- _Instructions to follow_
Output every one of the rows below word for word, leaving out the pictures.

-- Start of Data for this exercise --

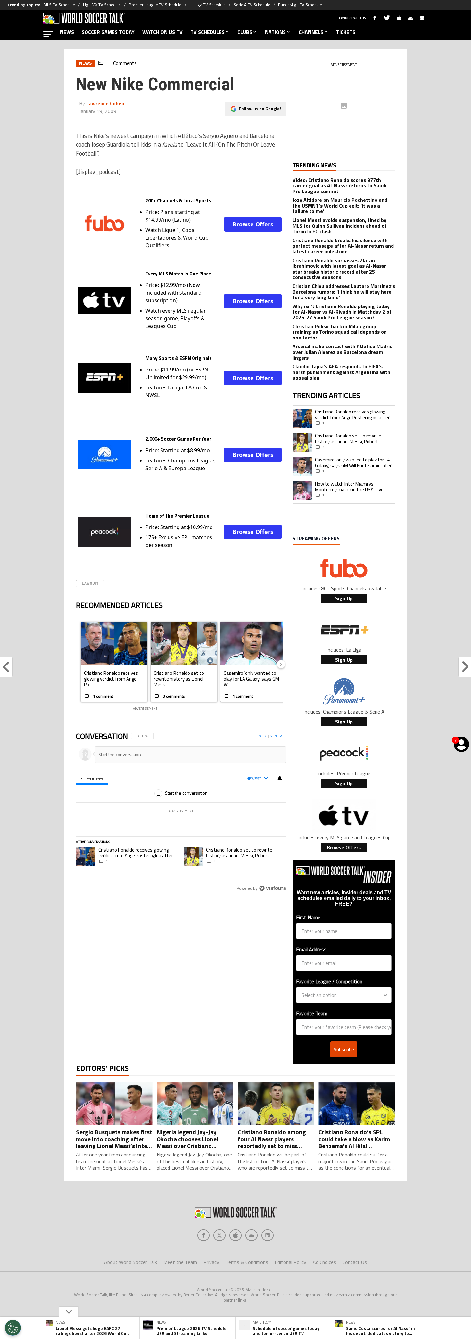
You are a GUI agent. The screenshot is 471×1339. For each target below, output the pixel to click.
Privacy (211, 1262)
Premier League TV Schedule (155, 5)
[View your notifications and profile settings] (279, 778)
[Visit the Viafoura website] (272, 888)
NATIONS (275, 32)
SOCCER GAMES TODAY (108, 32)
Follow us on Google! (260, 108)
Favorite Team (311, 1013)
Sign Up (344, 598)
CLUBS (244, 32)
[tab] (92, 778)
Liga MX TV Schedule (102, 5)
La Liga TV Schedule (207, 5)
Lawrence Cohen (105, 103)
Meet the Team (180, 1262)
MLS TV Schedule (59, 5)
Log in (262, 736)
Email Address (311, 949)
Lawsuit (90, 583)
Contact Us (355, 1262)
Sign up (276, 736)
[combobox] (342, 995)
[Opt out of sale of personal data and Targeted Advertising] (13, 1328)
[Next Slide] (281, 664)
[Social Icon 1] (219, 1235)
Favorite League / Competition (329, 981)
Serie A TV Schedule (252, 5)
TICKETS (345, 32)
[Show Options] (385, 995)
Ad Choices (324, 1262)
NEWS (67, 32)
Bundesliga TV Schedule (300, 5)
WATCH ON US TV (162, 32)
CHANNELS (311, 32)
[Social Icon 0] (203, 1235)
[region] (181, 812)
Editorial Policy (290, 1262)
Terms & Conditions (247, 1262)
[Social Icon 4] (267, 1235)
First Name (308, 917)
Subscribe (344, 1049)
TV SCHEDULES (207, 32)
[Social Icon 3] (251, 1235)
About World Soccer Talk (130, 1262)
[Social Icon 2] (235, 1235)
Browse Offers (253, 224)
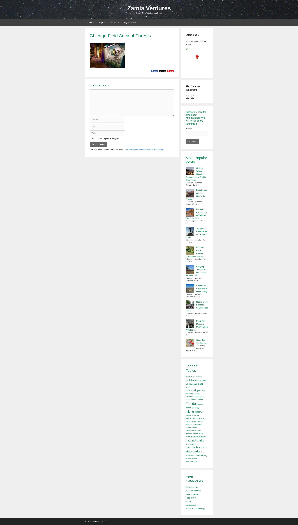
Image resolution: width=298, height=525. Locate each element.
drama (193, 400)
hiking (190, 411)
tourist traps (190, 456)
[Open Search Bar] (209, 22)
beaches (193, 384)
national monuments (196, 436)
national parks (195, 440)
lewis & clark (190, 418)
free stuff (200, 404)
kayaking (195, 415)
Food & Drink (191, 498)
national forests (191, 428)
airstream (190, 376)
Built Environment (193, 491)
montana (189, 425)
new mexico (191, 444)
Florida (191, 404)
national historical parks (193, 430)
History (189, 501)
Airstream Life (192, 487)
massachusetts (191, 421)
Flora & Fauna (192, 494)
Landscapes (191, 505)
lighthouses (200, 418)
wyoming (194, 458)
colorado (189, 397)
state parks (193, 451)
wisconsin (188, 458)
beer (200, 383)
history (198, 412)
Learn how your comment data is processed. (144, 150)
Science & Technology (195, 509)
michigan (200, 421)
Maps (101, 23)
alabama (199, 377)
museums (198, 424)
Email (189, 129)
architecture (192, 380)
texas (203, 452)
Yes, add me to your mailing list (105, 138)
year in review (192, 461)
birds (187, 387)
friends (188, 408)
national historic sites (194, 433)
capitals (197, 394)
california (189, 394)
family (200, 400)
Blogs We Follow (130, 23)
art (187, 384)
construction (199, 397)
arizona (203, 380)
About (89, 23)
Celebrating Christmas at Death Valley (201, 289)
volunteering (201, 455)
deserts (188, 400)
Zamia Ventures (149, 8)
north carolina (193, 447)
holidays (188, 415)
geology (195, 408)
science (204, 447)
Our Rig (113, 23)
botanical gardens (196, 390)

-- End of Data for this exercise --

- _Answer_
You are a GUI agent. The screenshot is 471×1339. For each target below, output the pixel to click.
Privacy (211, 1262)
Premier League TV Schedule (155, 5)
[View your notifications and profile settings] (279, 778)
[Visit the Viafoura website] (272, 888)
NATIONS (275, 32)
SOCCER GAMES TODAY (108, 32)
Follow us on Google! (260, 108)
Favorite Team (311, 1013)
Sign Up (344, 598)
CLUBS (244, 32)
[tab] (92, 778)
Liga MX TV Schedule (102, 5)
La Liga TV Schedule (207, 5)
Lawrence Cohen (105, 103)
Meet the Team (180, 1262)
MLS TV Schedule (59, 5)
Log in (262, 736)
Email Address (311, 949)
Lawsuit (90, 583)
Contact Us (355, 1262)
Sign up (276, 736)
[combobox] (342, 995)
[Opt out of sale of personal data and Targeted Advertising] (13, 1328)
[Next Slide] (281, 664)
[Social Icon 1] (219, 1235)
Favorite League / Competition (329, 981)
Serie A TV Schedule (252, 5)
TICKETS (345, 32)
[Show Options] (385, 995)
Ad Choices (324, 1262)
NEWS (67, 32)
Bundesliga TV Schedule (300, 5)
WATCH ON US TV (162, 32)
CHANNELS (311, 32)
[Social Icon 0] (203, 1235)
[region] (181, 812)
Editorial Policy (290, 1262)
Terms & Conditions (247, 1262)
[Social Icon 4] (267, 1235)
First Name (308, 917)
Subscribe (344, 1049)
TV SCHEDULES (207, 32)
[Social Icon 3] (251, 1235)
About World Soccer Talk (130, 1262)
[Social Icon 2] (235, 1235)
Browse Offers (253, 224)
Image resolution: width=298, height=525. Locate each element.
drama (193, 400)
hiking (190, 411)
tourist traps (190, 456)
[Open Search Bar] (209, 22)
beaches (193, 384)
national monuments (196, 436)
national parks (195, 440)
lewis & clark (190, 418)
free stuff (200, 404)
kayaking (195, 415)
Food & Drink (191, 498)
national forests (191, 428)
airstream (190, 376)
Built Environment (193, 491)
montana (189, 425)
new mexico (191, 444)
Florida (191, 404)
national historical parks (193, 430)
History (189, 501)
Airstream Life (192, 487)
massachusetts (191, 421)
Flora & Fauna (192, 494)
Landscapes (191, 505)
lighthouses (200, 418)
wyoming (194, 458)
colorado (189, 397)
state parks (193, 451)
wisconsin (188, 458)
beer (200, 383)
history (198, 412)
Learn how your comment data is processed. (144, 150)
Science & Technology (195, 509)
michigan (200, 421)
Maps (101, 23)
alabama (199, 377)
museums (198, 424)
Email (189, 129)
architecture (192, 380)
texas (203, 452)
Yes, add me to your mailing list (105, 138)
year in review (192, 461)
birds (187, 387)
friends (188, 408)
national historic sites (194, 433)
capitals (197, 394)
california (189, 394)
family (200, 400)
Blogs We Follow (130, 23)
art (187, 384)
construction (199, 397)
arizona (203, 380)
About (89, 23)
Celebrating Christmas at Death Valley (201, 289)
volunteering (201, 455)
deserts (188, 400)
Zamia Ventures (149, 8)
north carolina (193, 447)
holidays (188, 415)
geology (195, 408)
science (204, 447)
Our Rig (113, 23)
botanical gardens (196, 390)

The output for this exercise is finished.